Gather every line in the rows below that contains the string "width", and copy each one as it appears.

— BEGIN Data to process —

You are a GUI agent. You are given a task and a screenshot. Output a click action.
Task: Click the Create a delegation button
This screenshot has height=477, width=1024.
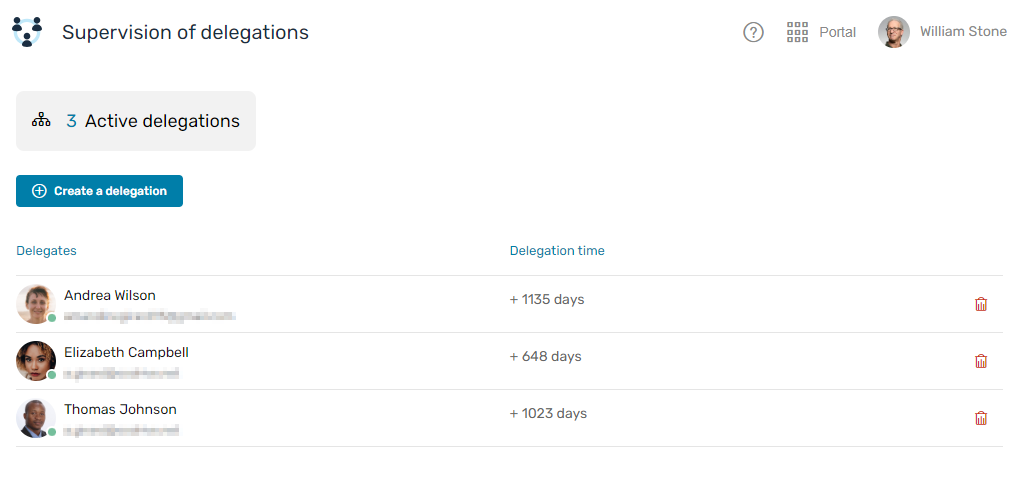point(99,191)

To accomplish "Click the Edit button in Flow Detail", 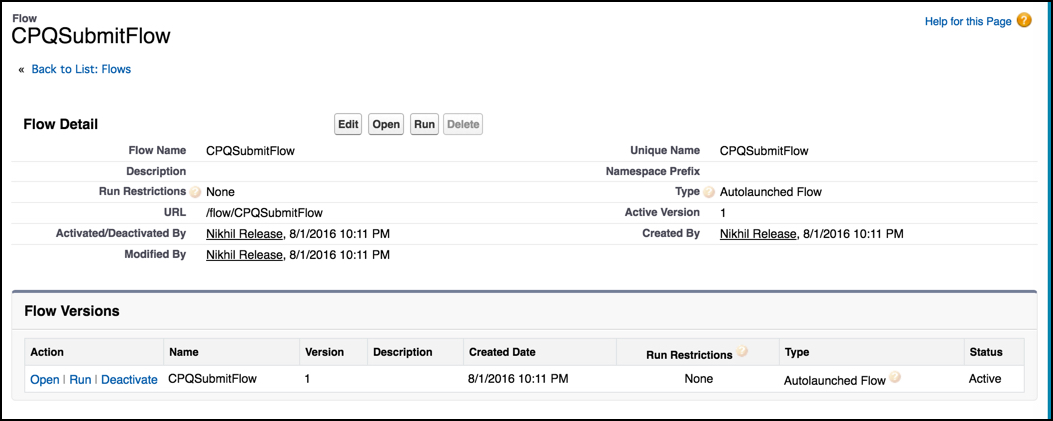I will 349,124.
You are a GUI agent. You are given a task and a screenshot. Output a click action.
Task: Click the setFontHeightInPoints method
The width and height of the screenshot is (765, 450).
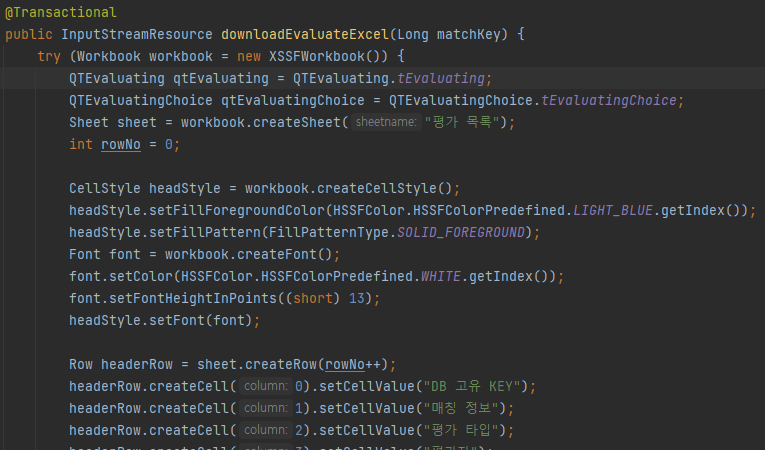tap(193, 298)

— END Data to process —

_Answer to this task_
This screenshot has height=477, width=1024.
The width and height of the screenshot is (765, 450).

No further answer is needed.